▸ **List of tasks**
• A. List every amount in yen that the news report on Nissan's profit forecast gives.
• B. Continue the news report on Nissan's profit forecast from where it stops.
Reading text: Begin
YOKOHAMA, Japan, Nov 6 (Reuters) - Nissan Motor Co cut its full-year net profit forecast by 20 percent to 320 billion yen ($3.99 billion), joining rival Honda Motor, after car sales tumbled in China, the world’s biggest autos market, amid anti-Japanese protests over a territorial dispute.
The average forecast of 25 analysts by Thomson Reuters I/B/E/S was for annual net profit of 378 billion yen. Thomson Reuters StarMine’s SmartEstimate, which places greater emphasis on timely forecasts by top-rated analysts, forecast 360 billion yen.
July-September net profit rose 7.7 percent to 106 billion yen, Nissan said on Tuesday, despite lower than expected car sales in the United States and Europe. That beat an average estimate for 91.4 billion yen by seven analysts polled by Thomson Reuters I/B/E/S.
Demand for Nissan, Toyota Motor and Honda cars virtually halved in China in the past two months, with Nissan and its China joint venture selling 64,300 vehicles in the local market in October, down 41 percent from a year ago.
Reading text: End
Entries shown: Begin
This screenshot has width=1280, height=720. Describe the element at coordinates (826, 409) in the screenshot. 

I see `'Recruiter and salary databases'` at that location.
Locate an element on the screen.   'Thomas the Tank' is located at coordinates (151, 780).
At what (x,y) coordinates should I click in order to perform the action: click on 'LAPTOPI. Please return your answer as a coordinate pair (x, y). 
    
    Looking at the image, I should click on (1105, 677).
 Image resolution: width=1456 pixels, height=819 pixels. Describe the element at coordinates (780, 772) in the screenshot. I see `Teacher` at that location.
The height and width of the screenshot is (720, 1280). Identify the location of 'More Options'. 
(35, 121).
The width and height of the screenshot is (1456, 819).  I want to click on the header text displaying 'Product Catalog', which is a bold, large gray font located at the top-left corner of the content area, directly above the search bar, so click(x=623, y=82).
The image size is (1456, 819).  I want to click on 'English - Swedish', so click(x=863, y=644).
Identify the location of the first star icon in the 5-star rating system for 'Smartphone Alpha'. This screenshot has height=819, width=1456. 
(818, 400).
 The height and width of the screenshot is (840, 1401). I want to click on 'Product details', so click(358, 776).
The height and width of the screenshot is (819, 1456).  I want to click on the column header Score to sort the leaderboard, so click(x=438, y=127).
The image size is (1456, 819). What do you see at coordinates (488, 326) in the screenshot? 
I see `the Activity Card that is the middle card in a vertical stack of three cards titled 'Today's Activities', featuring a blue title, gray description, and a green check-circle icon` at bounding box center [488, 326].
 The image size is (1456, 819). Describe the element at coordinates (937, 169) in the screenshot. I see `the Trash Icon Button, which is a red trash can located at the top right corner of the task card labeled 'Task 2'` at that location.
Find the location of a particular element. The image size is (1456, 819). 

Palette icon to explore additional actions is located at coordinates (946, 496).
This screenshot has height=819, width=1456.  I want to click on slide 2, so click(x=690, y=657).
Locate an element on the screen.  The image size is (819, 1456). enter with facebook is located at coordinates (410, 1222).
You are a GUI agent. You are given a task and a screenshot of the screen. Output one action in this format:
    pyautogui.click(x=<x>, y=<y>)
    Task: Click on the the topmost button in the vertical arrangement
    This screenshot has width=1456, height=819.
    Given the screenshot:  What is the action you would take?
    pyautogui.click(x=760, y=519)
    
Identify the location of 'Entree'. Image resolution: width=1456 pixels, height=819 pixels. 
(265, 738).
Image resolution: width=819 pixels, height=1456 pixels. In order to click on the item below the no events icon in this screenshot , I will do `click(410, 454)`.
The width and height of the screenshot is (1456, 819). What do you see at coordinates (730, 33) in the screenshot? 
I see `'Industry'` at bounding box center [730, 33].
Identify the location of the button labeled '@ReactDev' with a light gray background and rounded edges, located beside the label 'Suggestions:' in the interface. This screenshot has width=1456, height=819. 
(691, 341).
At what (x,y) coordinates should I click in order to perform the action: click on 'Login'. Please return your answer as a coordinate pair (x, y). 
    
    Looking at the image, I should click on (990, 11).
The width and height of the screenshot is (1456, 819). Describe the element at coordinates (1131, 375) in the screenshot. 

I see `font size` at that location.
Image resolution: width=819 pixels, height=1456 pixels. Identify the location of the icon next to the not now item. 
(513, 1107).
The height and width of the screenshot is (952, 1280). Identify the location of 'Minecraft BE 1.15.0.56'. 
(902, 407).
Entries shown: End
▸ **Response list**
• A.
- 320 billion yen
- 378 billion yen
- 360 billion yen
- 106 billion yen
- 91.4 billion yen

• B.
Nissan is the most exposed to China among Japan’s leading carmakers. China is Nissan’s biggest market by car sales volume, accounting for around 27 percent of its vehicle sales.
In the United States, Nissan’s second-biggest market, the firm faced a production delay around July when it began selling its latest Altima mid-sized sedan in North America.
Shares in Nissan, 43.4 percent-held by France’s Renault SA and valued at close to $39 billion, have slipped 2 percent so far this year, trailing Toyota’s 26 percent gain and Honda’s around 3 percent rise.